Ci troviamo nel 2045, in una realtà distopica, quando la vita del diciottenne Wade viene sconvolta da una rivelazione. In questa realtà fatiscente e sull’orlo del collasso tutti ormai vivono su Oasis, un contenitore di universi virtuali tramite il quale si può accedere attraversi un visore e una console. A un certo punto, l’ideatore di Oasis muore lasciando la sua più che cospicua eredità a chi saprà risolvere degli indovinelli nascosti all’interno di questi universi e saprà guadagnarsi di diritto l’Easter Egg di James Halliday, l’inventore di videogiochi e appassionato di cultura pop anni ’80. Da qui comincia la Caccia e non vi sarà tregua finché il tesoro non sarà trovato.

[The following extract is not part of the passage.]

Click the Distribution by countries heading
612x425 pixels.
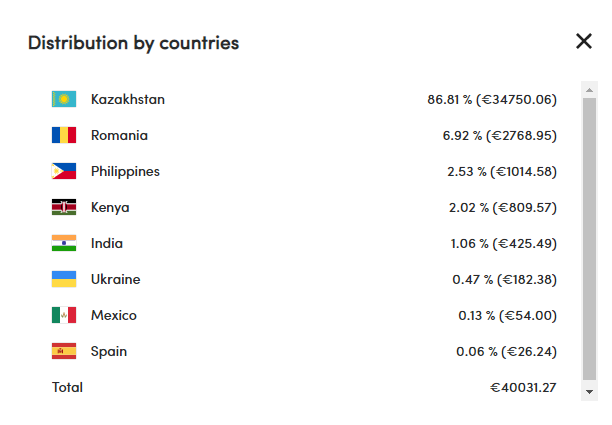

«Ready Player One», questo il titolo del libro, è scritto da Ernest Cline e come sottotitolo ha: «Uscire di casa è un’abitudine sopravvalutata». Ernest Cline si definisce un geek, un irrimediabile nerd. Questo è il suo primo romanzo, da cui uscirà un film in Italia a marzo. Appassionato di cultura pop anni ’80 e ai videogiochi vintage, nel libro ne fa un gran riferimento. Ma non è un libro solo per amatori. È un volume per tutti coloro che vogliono scappare per un po’ dalla realtà senza avere a disposizione Oasis. È anche una critica sociale su quanto la vita su Internet spesso prevarichi su quella vera, quella reale che viviamo ogni giorno. Sempre attaccati ai nostri smartphone spesso non ci rendiamo conto di ciò che ci sta attorno, un po’ come Wade che quando si collega alla console non vorrebbe più uscirne e perde completamente contatto con quel che succede intorno a lui: quella diventa la sua realtà e non la lascerebbe per nulla al mondo. Per lui è anche comprensibile l’alienamento dato il mondo in cui vive, ma dovremmo chiederci se non sia un’esagerazione di quello che sta accadendo pian piano anche a noi, dove il mondo virtuale assume più appeal di quello reale.
Viene da chiedersi se sia un’abitudine così sopravvalutata uscire di casa o se sia solo un modo per rifugiarsi in un mondo all’interno del quale ci si sente protetti e al sicuro.
Sono domande che non hanno risposta immediata, ma il libro fa riflettere e speriamo che il film ne sia egualmente all’altezza.